Italy says seven people targeted by spyware on WhatsApp

By Raphael Satter

WASHINGTON (Reuters) -Italy’s government said on Wednesday that seven mobile phone users in the country had been targeted by spyware on Meta Platforms’ WhatsApp messaging service, and it called the incident “particularly serious”.

Prime Minister Giorgia Meloni’s office said it asked the National Cybersecurity Agency to look into the affair, while denying any involvement, after reports that a journalist and a well-known migrant rescue activist had been targeted.

Luca Casarini, co-founder of the Mediterranea Saving Humans charity, showed Reuters the spyware alert he had received from WhatsApp on Friday.
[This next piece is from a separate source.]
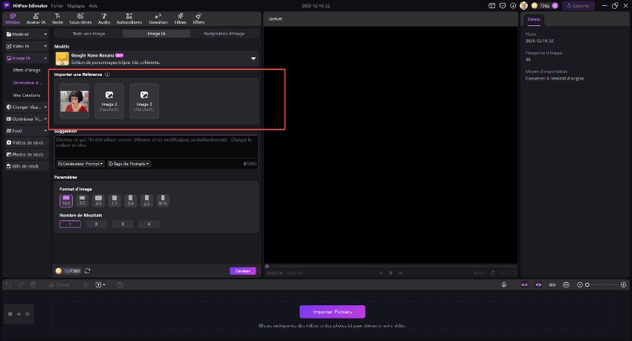Click the Générer button
The width and height of the screenshot is (632, 341).
242,271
It was the same day Meta publicly accused surveillance company Paragon Solutions of targeting roughly 90 users in more than two dozen countries, including an unspecified number of reporters and activists.

In a statement, Meloni’s office said the cybersecurity agency was informed by WhatsApp, via a law firm, about seven confirmed cases in Italy, but was not told the names of the people affected, “to protect their privacy.”

ACN was also told that spyware was found among WhatsApp users in other European Union nations, namely Belgium, Greece, Latvia, Lithuania, Austria, Cyprus, Czech Republic, Denmark, Germany, Netherlands, Portugal, Spain and Sweden.

Meta’s announcement, which was paired with a cease-and-desist letter to Paragon, alleged that the reportedly American-owned company had tried to steal data from its users using a sophisticated technique that required no interaction from its target, known as a “zero click” hack.

Meta declined to comment on the message sent to Casarini. Paragon and its owner, Florida investment group AE Industrial Partners, did not immediately respond to emails.

Casarini is often criticized by anti-migrant, pro-government newspapers in Italy for his charity’s work saving migrants in the Mediterranean, where Africans desperate to reach European shores in overcrowded boats often capsize.

Casarini has previously been prosecuted for allegedly abetting illegal immigration, and he told Reuters that his communications had been intercepted as part of that case. But he said he did not know who was behind the attempt to break into his phone flagged by WhatsApp or whether it was judicially sanctioned.

“It’s a violation of democracy,” he said.

Casarini’s disclosure came a few days after Italian journalist Francesco Cancellato outed himself as the recipient of one of the WhatsApp alerts on Friday.

Cancellato told Reuters that his online newspaper Fanpage specialized in undercover investigations, notably a recent expose of Meloni’s youth wing which showed members describing themselves as fascists and shouting the Nazi slogan, “Sieg Heil.”

Cancellato said he was shocked by the intrusion but wanted to reserve judgment about who was behind the hacking until his newspaper had conducted its own investigation.